Arf6 Guanine Nucleotide Exchange Factor Cytohesin-2 Binds to CCDC120 and Is Transported Along Neurites to Mediate Neurite Growth

The mechanism of neurite growth is complicated, involving continuous cytoskeletal rearrangement and vesicular trafficking. Cytohesin-2 is a guanine nucleotide exchange factor for Arf6, an Arf family molecular switch protein, controlling cell morphological changes such as neuritogenesis. Here, we show that cytohesin-2 binds to a protein with a previously unknown function, CCDC120, which contains three coiled-coil domains, and is transported along neurites in differentiating N1E-115 cells. Transfection of the small interfering RNA (siRNA) specific for CCDC120 into cells inhibits neurite growth and Arf6 activation.
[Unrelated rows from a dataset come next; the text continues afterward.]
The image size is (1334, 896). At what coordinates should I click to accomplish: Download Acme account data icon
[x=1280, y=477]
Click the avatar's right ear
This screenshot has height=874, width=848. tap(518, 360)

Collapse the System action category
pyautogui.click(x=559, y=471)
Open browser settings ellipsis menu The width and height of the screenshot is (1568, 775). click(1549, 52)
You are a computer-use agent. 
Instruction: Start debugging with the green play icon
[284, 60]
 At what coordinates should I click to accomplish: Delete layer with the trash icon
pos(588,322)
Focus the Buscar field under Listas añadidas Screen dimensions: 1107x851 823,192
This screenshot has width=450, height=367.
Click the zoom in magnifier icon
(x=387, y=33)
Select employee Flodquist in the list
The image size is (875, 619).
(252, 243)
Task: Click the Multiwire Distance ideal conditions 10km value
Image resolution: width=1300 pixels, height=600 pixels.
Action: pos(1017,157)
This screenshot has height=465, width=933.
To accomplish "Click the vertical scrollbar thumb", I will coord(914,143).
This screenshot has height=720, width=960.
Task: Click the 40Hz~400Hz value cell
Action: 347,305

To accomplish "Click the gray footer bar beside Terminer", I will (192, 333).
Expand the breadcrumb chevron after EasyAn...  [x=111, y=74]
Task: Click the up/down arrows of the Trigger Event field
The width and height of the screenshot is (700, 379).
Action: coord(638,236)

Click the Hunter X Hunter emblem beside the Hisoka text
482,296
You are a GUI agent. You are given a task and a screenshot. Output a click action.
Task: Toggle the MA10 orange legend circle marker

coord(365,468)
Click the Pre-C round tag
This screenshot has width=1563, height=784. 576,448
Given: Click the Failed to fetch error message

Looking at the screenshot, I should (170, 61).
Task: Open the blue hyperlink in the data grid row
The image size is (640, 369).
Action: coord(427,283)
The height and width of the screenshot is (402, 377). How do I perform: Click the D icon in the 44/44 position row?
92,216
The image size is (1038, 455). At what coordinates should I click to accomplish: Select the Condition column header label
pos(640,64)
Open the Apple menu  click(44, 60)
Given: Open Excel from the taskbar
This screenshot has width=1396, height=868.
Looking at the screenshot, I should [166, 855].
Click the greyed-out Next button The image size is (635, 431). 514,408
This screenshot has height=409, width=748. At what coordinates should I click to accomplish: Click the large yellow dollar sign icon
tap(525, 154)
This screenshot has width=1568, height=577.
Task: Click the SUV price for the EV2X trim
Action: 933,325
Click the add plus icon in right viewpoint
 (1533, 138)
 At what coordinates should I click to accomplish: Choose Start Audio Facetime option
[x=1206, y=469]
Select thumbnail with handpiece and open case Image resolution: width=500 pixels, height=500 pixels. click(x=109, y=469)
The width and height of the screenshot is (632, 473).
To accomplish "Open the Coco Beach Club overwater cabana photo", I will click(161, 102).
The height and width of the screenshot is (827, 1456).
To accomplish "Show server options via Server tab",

When neurites start to extend, vesicles containing CCDC120 and cytohesin-2 are transported in an anterograde manner rather than a retrograde one. As neurites continue extension, anterograde vesicle transport decreases. CCDC120 knockdown inhibits cytohesin-2 localization into vesicles containing CCDC120 and diffuses cytohesin-2 in cytoplasmic regions, illustrating that CCDC120 determines cytohesin-2 localization in growing neurites. Reintroduction of the wild type CCDC120 construct into cells transfected with CCDC120 siRNA reverses blunted neurite growth and Arf6 activity, whereas the cytohesin-2-binding CC1 region-deficient CCDC120 construct does not. Thus, cytohesin-2 is transported along neurites by vesicles containing CCDC120, and it mediates neurite growth. These results suggest a mechanism by which guanine nucleotide exchange factor for Arf6 is transported to mediate neurite growth.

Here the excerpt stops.